FRANKFURT. Chronic liver disease and even cirrhosis can go unnoticed for a long time because many patients have no symptoms: the liver suffers silently. When the body is no longer able to compensate for the liver's declining performance, the condition deteriorates dramatically in a very short time: tissue fluid collects in the abdomen (ascites), internal bleeding occurs in the oesophagus and elsewhere, and the brain is at risk of being poisoned by metabolic products. This acute decompensation of liver cirrhosis can develop into acute-on-chronic liver failure with inflammatory reactions throughout the body and failure of several organs.
In the PREDICT study, led by Professor Jonel Trebicka, scientists from 15 European countries observed 1273 patients who were hospitalized with acute decompensation of their liver cirrhosis. The current evaluation of the study focused on the question of what can trigger acute decompensation of liver cirrhosis. The result: in the vast majority of cases (>90%), a bacterial infection, liver inflammation caused by alcohol consumption, or both together could be identified as the trigger.
Bleeding in the digestive tract and brain dysfunction induced by painkillers or sedatives (drug-induced toxic encephalopathy) were identified as further trigger, although at a lower rate.
Lead investigator Professor Jonel Trebicka, gastroenterologist and hepatologist at the Medical Clinic I of the University Hospital Frankfurt, explains: "The acute decompensation of liver cirrhosis demands rapid and targeted action. In the PREDICT study, we therefore want to learn a lot about the triggering factors of this life-threatening disease in order to be able to derive recommendations for diagnostics and therapy. Knowing what the most likely triggers of acute decompensation are will help to further develop diagnostic and treatment strategies for patients with this life-threatening disease."
The pan-European PREDICT study has monitored the clinical course of acute decompensations of liver cirrhosis to find early signs of the development of acute-on-chronic liver failure (ACLF).
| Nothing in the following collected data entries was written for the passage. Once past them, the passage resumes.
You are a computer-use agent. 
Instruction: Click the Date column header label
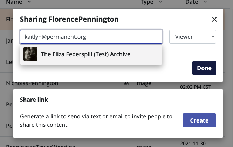click(192, 2)
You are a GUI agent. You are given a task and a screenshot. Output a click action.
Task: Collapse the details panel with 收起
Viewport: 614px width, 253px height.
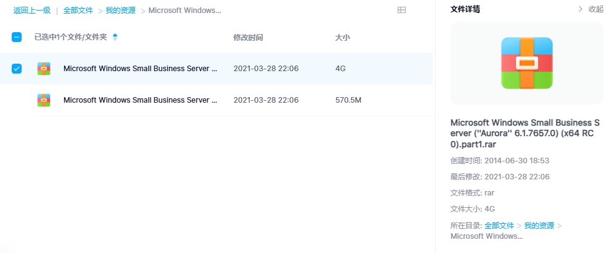click(x=595, y=9)
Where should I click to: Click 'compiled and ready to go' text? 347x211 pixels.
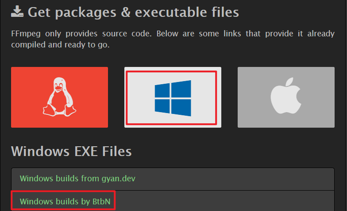pyautogui.click(x=60, y=45)
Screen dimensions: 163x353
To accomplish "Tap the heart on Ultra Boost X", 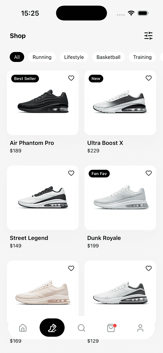I will [149, 78].
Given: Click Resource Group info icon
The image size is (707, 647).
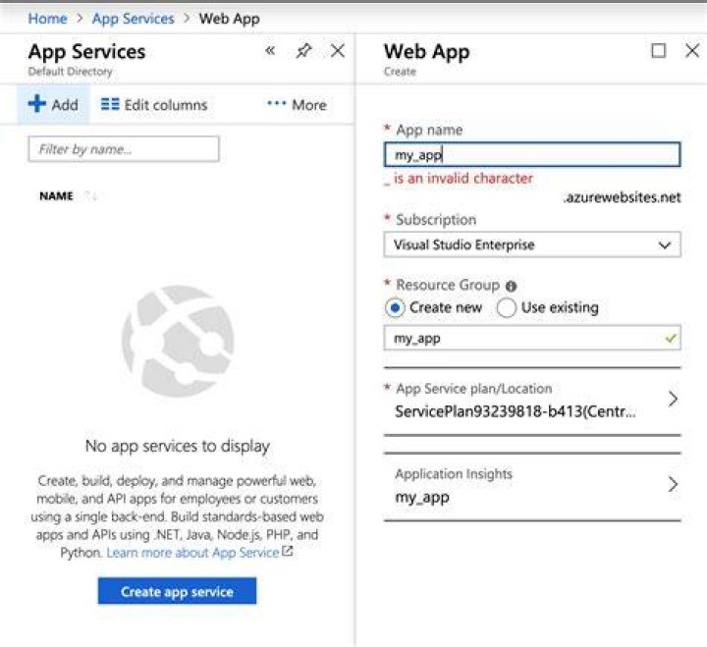Looking at the screenshot, I should pos(511,286).
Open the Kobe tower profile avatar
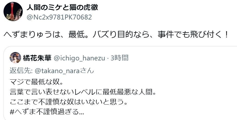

PREDICT is funded by the European Foundation for the Study of Chronic Liver Failure. A total of 136 scientists from 47 centres and institutions in 15 European countries are participating in PREDICT.
The European Foundation for the Study of Chronic Liver Failure (EF Clif) is a private, non-profit Foundation whose mission is to promote study and research on Acute-on-Chronic Liver Failure and thus, contribute to improving both the quality of life and survival of patients with liver cirrhosis.
The EF Clif was created in 2015 to support the research work carried out by the EASL Clif Consortium, a research network of more than 100 European University Hospitals and 200 clinical investigators. In 2013, the Consortium described a new syndrome: Acute-on-Chronic Liver Failure (ACLF), which is the most common cause of death in cirrhosis.
Currently, the research activity of the EF Clif is fostered through two chairs: the EASL Clif Chair, to promote observational, pathophysiological and therapeutic studies through the EASL-Clif Consortium's hospital network; and the Grifols Chair, which promotes the development of translational research projects with the creation of a network of centres across Europe: The European Network for Translational Research in Chronic Liver Failure (ENTR-CLIF).